### SUPPLIED RECORDS
◆ ◆ ◆

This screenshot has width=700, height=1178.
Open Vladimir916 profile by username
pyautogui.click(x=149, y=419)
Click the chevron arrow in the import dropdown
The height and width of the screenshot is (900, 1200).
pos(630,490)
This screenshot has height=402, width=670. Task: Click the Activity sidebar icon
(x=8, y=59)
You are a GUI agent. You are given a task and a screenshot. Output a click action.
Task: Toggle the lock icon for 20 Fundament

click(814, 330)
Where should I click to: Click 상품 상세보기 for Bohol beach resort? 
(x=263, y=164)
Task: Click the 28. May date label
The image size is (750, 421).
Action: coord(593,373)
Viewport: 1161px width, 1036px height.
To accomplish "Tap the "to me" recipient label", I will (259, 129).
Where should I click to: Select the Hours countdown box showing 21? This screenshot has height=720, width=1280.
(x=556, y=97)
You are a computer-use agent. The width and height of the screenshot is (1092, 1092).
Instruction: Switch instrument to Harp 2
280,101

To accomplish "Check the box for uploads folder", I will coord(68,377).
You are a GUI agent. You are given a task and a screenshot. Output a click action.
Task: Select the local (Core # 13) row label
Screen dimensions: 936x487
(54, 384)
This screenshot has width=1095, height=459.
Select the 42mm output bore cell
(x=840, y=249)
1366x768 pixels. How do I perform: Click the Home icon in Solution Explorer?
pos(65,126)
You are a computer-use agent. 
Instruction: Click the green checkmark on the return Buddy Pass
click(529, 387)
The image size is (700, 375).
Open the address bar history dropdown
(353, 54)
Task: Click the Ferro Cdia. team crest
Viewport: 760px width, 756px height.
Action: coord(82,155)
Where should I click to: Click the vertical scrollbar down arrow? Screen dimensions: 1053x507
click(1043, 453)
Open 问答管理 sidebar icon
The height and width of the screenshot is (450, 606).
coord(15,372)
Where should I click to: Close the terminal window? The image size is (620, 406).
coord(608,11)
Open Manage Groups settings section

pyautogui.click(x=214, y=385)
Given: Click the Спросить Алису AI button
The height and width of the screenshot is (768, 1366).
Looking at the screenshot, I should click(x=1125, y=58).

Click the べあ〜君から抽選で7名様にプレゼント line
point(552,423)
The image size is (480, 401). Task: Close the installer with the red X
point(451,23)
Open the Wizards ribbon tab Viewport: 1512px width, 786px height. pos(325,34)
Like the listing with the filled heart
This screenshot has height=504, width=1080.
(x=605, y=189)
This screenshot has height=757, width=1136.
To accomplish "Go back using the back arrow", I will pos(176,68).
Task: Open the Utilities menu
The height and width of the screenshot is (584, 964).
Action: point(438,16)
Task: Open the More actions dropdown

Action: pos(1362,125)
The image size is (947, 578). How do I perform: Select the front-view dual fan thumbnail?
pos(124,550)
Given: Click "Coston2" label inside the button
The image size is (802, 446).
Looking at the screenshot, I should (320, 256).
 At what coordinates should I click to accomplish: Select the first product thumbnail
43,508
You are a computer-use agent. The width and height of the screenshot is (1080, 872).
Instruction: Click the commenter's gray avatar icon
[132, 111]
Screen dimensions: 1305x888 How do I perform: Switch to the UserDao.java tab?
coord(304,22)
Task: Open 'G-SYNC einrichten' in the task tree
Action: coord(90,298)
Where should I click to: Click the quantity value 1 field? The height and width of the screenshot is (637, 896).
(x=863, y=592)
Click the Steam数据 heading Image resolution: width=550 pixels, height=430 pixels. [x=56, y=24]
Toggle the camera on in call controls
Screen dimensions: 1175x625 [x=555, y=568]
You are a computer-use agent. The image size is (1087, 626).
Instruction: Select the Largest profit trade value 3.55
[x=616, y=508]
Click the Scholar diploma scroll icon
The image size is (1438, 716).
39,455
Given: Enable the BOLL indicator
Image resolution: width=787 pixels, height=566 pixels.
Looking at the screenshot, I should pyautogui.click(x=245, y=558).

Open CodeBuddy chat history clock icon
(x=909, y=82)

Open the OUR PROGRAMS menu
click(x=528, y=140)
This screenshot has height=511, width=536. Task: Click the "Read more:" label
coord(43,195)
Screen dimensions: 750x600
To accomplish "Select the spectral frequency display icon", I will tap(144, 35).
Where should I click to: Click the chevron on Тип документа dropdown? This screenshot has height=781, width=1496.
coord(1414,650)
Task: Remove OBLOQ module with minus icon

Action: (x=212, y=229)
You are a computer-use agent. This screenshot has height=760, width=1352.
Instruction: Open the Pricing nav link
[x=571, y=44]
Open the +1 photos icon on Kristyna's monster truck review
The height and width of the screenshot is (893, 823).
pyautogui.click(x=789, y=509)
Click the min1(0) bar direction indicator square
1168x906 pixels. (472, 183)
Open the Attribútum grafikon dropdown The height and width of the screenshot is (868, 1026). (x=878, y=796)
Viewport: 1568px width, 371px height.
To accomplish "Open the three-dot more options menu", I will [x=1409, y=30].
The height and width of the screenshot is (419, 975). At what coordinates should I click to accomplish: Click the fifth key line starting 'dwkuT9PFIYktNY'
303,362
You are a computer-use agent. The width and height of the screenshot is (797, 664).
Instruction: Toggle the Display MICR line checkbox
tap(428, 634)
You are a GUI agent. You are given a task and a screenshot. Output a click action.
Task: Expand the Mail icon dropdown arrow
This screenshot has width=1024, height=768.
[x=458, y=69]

◆ ◆ ◆

### PROBLEM TO WORK ON
The records above should be restated exactly, line for line.

### RESPONSE AREA
This screenshot has width=700, height=1178.
Open Vladimir916 profile by username
pyautogui.click(x=149, y=419)
Click the chevron arrow in the import dropdown
The height and width of the screenshot is (900, 1200).
pos(630,490)
This screenshot has height=402, width=670. Task: Click the Activity sidebar icon
(x=8, y=59)
You are a GUI agent. You are given a task and a screenshot. Output a click action.
Task: Toggle the lock icon for 20 Fundament

click(814, 330)
Where should I click to: Click 상품 상세보기 for Bohol beach resort? 
(x=263, y=164)
Task: Click the 28. May date label
The image size is (750, 421).
Action: coord(593,373)
Viewport: 1161px width, 1036px height.
To accomplish "Tap the "to me" recipient label", I will (259, 129).
Where should I click to: Select the Hours countdown box showing 21? This screenshot has height=720, width=1280.
(x=556, y=97)
You are a computer-use agent. The width and height of the screenshot is (1092, 1092).
Instruction: Switch instrument to Harp 2
280,101

To accomplish "Check the box for uploads folder", I will coord(68,377).
You are a GUI agent. You are given a task and a screenshot. Output a click action.
Task: Select the local (Core # 13) row label
Screen dimensions: 936x487
(54, 384)
This screenshot has width=1095, height=459.
Select the 42mm output bore cell
(x=840, y=249)
1366x768 pixels. How do I perform: Click the Home icon in Solution Explorer?
pos(65,126)
You are a computer-use agent. 
Instruction: Click the green checkmark on the return Buddy Pass
click(529, 387)
The image size is (700, 375).
Open the address bar history dropdown
(353, 54)
Task: Click the Ferro Cdia. team crest
Viewport: 760px width, 756px height.
Action: coord(82,155)
Where should I click to: Click the vertical scrollbar down arrow? Screen dimensions: 1053x507
click(1043, 453)
Open 问答管理 sidebar icon
The height and width of the screenshot is (450, 606).
coord(15,372)
Where should I click to: Close the terminal window? The image size is (620, 406).
coord(608,11)
Open Manage Groups settings section

pyautogui.click(x=214, y=385)
Given: Click the Спросить Алису AI button
The height and width of the screenshot is (768, 1366).
Looking at the screenshot, I should click(x=1125, y=58).

Click the べあ〜君から抽選で7名様にプレゼント line
point(552,423)
The image size is (480, 401). Task: Close the installer with the red X
point(451,23)
Open the Wizards ribbon tab Viewport: 1512px width, 786px height. pos(325,34)
Like the listing with the filled heart
This screenshot has height=504, width=1080.
(x=605, y=189)
This screenshot has height=757, width=1136.
To accomplish "Go back using the back arrow", I will pos(176,68).
Task: Open the Utilities menu
The height and width of the screenshot is (584, 964).
Action: point(438,16)
Task: Open the More actions dropdown

Action: pos(1362,125)
The image size is (947, 578). How do I perform: Select the front-view dual fan thumbnail?
pos(124,550)
Given: Click "Coston2" label inside the button
The image size is (802, 446).
Looking at the screenshot, I should (320, 256).
 At what coordinates should I click to accomplish: Select the first product thumbnail
43,508
You are a computer-use agent. The width and height of the screenshot is (1080, 872).
Instruction: Click the commenter's gray avatar icon
[132, 111]
Screen dimensions: 1305x888 How do I perform: Switch to the UserDao.java tab?
coord(304,22)
Task: Open 'G-SYNC einrichten' in the task tree
Action: coord(90,298)
Where should I click to: Click the quantity value 1 field? The height and width of the screenshot is (637, 896).
(x=863, y=592)
Click the Steam数据 heading Image resolution: width=550 pixels, height=430 pixels. [x=56, y=24]
Toggle the camera on in call controls
Screen dimensions: 1175x625 [x=555, y=568]
You are a computer-use agent. The image size is (1087, 626).
Instruction: Select the Largest profit trade value 3.55
[x=616, y=508]
Click the Scholar diploma scroll icon
The image size is (1438, 716).
39,455
Given: Enable the BOLL indicator
Image resolution: width=787 pixels, height=566 pixels.
Looking at the screenshot, I should pyautogui.click(x=245, y=558).

Open CodeBuddy chat history clock icon
(x=909, y=82)

Open the OUR PROGRAMS menu
click(x=528, y=140)
This screenshot has height=511, width=536. Task: Click the "Read more:" label
coord(43,195)
Screen dimensions: 750x600
To accomplish "Select the spectral frequency display icon", I will tap(144, 35).
Where should I click to: Click the chevron on Тип документа dropdown? This screenshot has height=781, width=1496.
coord(1414,650)
Task: Remove OBLOQ module with minus icon

Action: (x=212, y=229)
You are a computer-use agent. This screenshot has height=760, width=1352.
Instruction: Open the Pricing nav link
[x=571, y=44]
Open the +1 photos icon on Kristyna's monster truck review
The height and width of the screenshot is (893, 823).
pyautogui.click(x=789, y=509)
Click the min1(0) bar direction indicator square
1168x906 pixels. (472, 183)
Open the Attribútum grafikon dropdown The height and width of the screenshot is (868, 1026). (x=878, y=796)
Viewport: 1568px width, 371px height.
To accomplish "Open the three-dot more options menu", I will [x=1409, y=30].
The height and width of the screenshot is (419, 975). At what coordinates should I click to accomplish: Click the fifth key line starting 'dwkuT9PFIYktNY'
303,362
You are a computer-use agent. The width and height of the screenshot is (797, 664).
Instruction: Toggle the Display MICR line checkbox
tap(428, 634)
You are a GUI agent. You are given a task and a screenshot. Output a click action.
Task: Expand the Mail icon dropdown arrow
This screenshot has width=1024, height=768.
[x=458, y=69]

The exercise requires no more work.